◆ **Provided passage**
What the Puck?
What kids’ hockey can teach us about underestimation
Ah, the situation had doom written all over it. My son was to play in a fall competitive inline hockey league, but I had held off signing him up for a less-competitive recreational league until I determined if the league game dates overlapped with the competitive league I really wanted him to play in. I waited so long that all the teams in the recreational league filled up; except one; a team was slowly being filled with procrastinating stragglers — the team my son Sean eventually signed on with.
An inline hockey team normally has14 or more players. A game requires four players, plus a goalie, and so it helps to have three lines of players to allow players to rest. We had five players, and one had to be reluctantly anointed the goalie. Dire straits to be sure. The first game was against the top-rated team in the league. They had 16 players. That meant they had almost four complete lines to send against our single line in a relentless assault that was sure to burn the legs from underneath our players.
I called my wife who couldn’t make the game. “It doesn’t look good. I think they’ll invoke the mercy rule in about five minutes.” The mercy rule in recreational hockey means they stop tallying the goals when a team leads by more then 10 so as not to send the young players into a depressed funk at game’s end.
Except for my son, no players from our team had arrived for the warmup, generally held 20 minutes before the game. I was worried. Slowly, I started to see a few sleepy kids roll their equipment bags to the edge of the rink and lackadaisically began to pull on their pads. With two minutes before game time, we finally had our team on the rink. The kids appeared small to me; thin little guys with spindly legs and toothpick arms.
Not good.
A few players from the opposing team were smack-talking my son’s team. Terms such as “destroy” and “humiliate” were tossed around like chickenfeed.
Ten seconds after the initial face-off, one of our guys broke into the open and scored on the heavily favored team. I had an inward smile on my face. ‘At least we won’t be shut out’, I thought. But then, a minute later, as the best player on the opposing team was barreling down the rink towards our makeshift goalie, a skinny kid from our team, his curly blond hair flopping in the wind from beneath his helmet, broke into an astonishing chase that would have made Sidney Crosby proud. He caught the opposing center, stole the puck, and reversed direction in an instant. He was swarmed upon by the entire opposing line, and I anticipated he’d be assaulted mightily in a second or two, and robbed of his prize.
Au contraire, mon ami; the kid left the swarm behind and zigzagged past the few remaining defensemen in his path as though they’d been super-glued to the rink. Moments later, he fired a vicious and humiliating shot past the goalie putting us up by two.
About two minutes later, a massive kid from the other team took the puck from behind his goal and moved along the boards to his right. I’m guessing this player weighed about 170 pounds; big for a 13-year-old. Out of the corner of my eye, I saw a photon in a black jersey vectoring towards the beast with the puck. In one gymnastic movement, our 100-pound defenseman left the surface of the rink and slammed the astonished player into the boards, dislodging the puck, and drawing a two-minute penalty for roughness in the process.

◆ **Data provided**

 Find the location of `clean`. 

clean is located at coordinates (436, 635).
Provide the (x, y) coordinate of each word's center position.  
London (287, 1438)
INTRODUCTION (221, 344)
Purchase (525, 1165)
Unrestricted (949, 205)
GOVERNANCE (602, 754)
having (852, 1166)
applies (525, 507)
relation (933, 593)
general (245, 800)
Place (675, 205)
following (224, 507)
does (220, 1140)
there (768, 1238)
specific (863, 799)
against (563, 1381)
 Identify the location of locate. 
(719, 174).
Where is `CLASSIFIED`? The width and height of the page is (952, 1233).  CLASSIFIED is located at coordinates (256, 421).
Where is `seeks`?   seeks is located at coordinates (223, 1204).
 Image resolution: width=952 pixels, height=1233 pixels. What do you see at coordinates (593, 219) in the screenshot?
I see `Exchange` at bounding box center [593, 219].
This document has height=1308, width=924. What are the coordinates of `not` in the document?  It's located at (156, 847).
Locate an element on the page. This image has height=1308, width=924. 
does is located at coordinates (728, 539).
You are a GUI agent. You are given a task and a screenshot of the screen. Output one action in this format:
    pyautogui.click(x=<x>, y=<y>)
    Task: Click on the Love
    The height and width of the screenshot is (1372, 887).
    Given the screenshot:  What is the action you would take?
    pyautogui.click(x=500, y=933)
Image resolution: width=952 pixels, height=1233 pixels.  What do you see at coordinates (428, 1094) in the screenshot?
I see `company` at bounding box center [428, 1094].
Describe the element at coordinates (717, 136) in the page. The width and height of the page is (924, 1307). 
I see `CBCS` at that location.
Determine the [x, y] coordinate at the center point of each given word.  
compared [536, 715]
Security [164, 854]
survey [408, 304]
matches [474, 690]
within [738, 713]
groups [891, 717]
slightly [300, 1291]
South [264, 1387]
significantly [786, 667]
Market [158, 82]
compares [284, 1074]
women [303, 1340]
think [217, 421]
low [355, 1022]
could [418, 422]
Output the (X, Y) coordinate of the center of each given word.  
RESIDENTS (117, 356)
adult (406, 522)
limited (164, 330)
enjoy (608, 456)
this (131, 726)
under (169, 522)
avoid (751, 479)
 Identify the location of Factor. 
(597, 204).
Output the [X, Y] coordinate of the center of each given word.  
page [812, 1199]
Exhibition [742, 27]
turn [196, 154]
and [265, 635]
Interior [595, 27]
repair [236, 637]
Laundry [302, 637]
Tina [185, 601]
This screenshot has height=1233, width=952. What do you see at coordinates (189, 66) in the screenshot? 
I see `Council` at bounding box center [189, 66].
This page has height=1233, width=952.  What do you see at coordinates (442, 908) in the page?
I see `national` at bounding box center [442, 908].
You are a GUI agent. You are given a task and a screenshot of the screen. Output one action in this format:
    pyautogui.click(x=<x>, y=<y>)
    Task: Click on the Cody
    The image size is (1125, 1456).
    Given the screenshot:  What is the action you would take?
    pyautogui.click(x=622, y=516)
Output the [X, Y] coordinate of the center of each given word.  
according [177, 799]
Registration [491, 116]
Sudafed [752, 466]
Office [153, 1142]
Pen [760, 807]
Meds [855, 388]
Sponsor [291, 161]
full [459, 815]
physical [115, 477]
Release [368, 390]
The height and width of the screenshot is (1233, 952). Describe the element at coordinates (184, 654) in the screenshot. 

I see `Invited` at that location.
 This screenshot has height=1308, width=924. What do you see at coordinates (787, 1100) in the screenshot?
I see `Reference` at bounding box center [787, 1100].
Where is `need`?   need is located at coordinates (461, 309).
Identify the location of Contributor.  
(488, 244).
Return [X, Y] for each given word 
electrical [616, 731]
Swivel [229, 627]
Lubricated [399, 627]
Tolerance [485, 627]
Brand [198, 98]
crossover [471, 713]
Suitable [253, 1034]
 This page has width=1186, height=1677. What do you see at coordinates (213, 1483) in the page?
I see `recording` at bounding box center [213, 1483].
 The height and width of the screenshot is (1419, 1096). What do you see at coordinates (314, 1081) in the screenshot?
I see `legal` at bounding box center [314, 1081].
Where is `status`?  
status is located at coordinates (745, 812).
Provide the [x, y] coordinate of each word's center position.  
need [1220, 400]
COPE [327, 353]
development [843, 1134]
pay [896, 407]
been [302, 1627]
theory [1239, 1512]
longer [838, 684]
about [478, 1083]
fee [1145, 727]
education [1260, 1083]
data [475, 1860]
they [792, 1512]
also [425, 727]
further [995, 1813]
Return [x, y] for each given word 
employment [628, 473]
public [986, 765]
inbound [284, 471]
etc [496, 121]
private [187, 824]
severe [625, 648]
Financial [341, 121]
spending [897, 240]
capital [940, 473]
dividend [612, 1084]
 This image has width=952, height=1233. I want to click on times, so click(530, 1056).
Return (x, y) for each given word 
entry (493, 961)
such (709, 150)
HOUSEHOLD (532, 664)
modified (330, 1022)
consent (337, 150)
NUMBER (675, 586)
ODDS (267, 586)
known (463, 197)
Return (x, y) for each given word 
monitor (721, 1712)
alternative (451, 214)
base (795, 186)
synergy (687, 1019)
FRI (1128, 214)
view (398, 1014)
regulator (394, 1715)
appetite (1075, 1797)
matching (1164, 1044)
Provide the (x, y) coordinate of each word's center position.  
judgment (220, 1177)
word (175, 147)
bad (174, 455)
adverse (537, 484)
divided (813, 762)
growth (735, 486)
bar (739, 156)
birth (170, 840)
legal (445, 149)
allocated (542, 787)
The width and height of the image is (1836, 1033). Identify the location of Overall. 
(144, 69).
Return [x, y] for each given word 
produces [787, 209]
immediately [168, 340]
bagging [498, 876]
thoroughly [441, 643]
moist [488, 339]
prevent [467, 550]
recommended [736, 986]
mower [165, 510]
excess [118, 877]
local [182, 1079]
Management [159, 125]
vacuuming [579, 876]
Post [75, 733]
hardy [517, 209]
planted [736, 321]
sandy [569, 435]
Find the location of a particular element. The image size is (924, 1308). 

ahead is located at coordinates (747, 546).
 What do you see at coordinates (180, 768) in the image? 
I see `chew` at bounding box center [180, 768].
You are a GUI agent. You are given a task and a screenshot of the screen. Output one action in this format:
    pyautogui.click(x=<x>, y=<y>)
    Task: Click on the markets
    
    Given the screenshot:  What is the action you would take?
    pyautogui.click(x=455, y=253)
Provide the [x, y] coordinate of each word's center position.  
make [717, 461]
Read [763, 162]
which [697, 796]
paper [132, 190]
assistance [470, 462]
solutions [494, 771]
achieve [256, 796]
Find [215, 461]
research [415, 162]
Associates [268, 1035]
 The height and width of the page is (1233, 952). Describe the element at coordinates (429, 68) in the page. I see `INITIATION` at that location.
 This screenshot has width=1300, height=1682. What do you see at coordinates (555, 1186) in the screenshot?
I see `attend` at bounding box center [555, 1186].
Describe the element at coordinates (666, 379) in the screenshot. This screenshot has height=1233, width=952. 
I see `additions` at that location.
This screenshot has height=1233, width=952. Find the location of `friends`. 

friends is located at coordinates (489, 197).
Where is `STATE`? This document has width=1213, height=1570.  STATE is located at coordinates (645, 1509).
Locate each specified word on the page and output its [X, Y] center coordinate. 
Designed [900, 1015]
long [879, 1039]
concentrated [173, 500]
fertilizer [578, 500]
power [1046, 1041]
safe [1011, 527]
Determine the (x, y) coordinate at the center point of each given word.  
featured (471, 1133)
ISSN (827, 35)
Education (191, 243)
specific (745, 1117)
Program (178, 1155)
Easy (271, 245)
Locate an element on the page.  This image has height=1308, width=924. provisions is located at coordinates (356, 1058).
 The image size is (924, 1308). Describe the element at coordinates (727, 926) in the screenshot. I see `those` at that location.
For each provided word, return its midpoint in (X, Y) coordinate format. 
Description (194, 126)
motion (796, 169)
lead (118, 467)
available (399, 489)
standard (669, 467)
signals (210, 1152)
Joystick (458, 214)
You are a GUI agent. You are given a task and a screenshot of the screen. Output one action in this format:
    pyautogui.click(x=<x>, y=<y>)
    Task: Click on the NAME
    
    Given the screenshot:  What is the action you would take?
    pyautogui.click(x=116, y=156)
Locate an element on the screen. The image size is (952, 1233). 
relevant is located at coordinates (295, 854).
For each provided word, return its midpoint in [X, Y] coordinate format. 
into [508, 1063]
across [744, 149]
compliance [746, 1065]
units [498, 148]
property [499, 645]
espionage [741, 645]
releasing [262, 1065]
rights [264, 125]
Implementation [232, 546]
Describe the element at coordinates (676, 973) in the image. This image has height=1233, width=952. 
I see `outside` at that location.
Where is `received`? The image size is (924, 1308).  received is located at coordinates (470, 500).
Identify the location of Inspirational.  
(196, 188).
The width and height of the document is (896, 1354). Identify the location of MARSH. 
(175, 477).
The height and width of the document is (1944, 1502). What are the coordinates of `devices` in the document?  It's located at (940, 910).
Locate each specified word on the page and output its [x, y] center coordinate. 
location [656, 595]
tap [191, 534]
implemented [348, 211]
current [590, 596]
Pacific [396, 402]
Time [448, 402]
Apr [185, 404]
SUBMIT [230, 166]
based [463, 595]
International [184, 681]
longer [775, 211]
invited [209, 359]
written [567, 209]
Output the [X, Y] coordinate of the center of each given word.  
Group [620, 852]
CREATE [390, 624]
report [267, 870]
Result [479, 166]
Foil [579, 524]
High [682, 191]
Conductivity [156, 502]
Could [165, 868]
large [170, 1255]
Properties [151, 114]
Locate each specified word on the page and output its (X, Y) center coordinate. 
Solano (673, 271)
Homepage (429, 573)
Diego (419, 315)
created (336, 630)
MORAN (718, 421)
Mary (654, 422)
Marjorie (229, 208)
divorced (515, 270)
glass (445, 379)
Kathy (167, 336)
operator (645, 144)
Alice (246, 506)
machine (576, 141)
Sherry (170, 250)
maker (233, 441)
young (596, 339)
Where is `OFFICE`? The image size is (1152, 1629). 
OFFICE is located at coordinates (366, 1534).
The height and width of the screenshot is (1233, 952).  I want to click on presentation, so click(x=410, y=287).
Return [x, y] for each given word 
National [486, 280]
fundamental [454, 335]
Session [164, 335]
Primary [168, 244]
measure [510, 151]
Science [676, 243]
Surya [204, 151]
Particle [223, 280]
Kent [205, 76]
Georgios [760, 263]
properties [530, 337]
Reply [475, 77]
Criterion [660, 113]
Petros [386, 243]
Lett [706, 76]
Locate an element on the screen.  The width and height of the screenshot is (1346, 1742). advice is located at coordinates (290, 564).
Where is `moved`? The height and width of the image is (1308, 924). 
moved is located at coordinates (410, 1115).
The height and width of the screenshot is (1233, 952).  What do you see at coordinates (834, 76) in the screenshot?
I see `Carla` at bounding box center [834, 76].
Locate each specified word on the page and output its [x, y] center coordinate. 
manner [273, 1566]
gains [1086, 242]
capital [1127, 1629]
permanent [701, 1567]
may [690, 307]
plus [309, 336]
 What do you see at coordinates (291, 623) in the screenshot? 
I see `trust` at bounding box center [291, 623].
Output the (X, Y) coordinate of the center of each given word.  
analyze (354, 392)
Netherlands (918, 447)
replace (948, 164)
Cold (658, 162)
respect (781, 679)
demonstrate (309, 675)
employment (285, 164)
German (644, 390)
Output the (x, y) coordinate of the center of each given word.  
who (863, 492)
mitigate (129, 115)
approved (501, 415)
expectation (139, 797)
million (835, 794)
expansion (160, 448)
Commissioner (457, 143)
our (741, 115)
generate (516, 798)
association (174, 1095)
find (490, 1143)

◆ **Directions for this task**
Answer these questions using the hockey story:
1. How many players did the top-rated team have?
2. How many seconds after the initial face-off did the first goal come?
3. About how much did the writer guess the massive kid from the other team weighed?

◆ **Result of this exercise**
1. 16
2. Ten seconds
3. About 170 pounds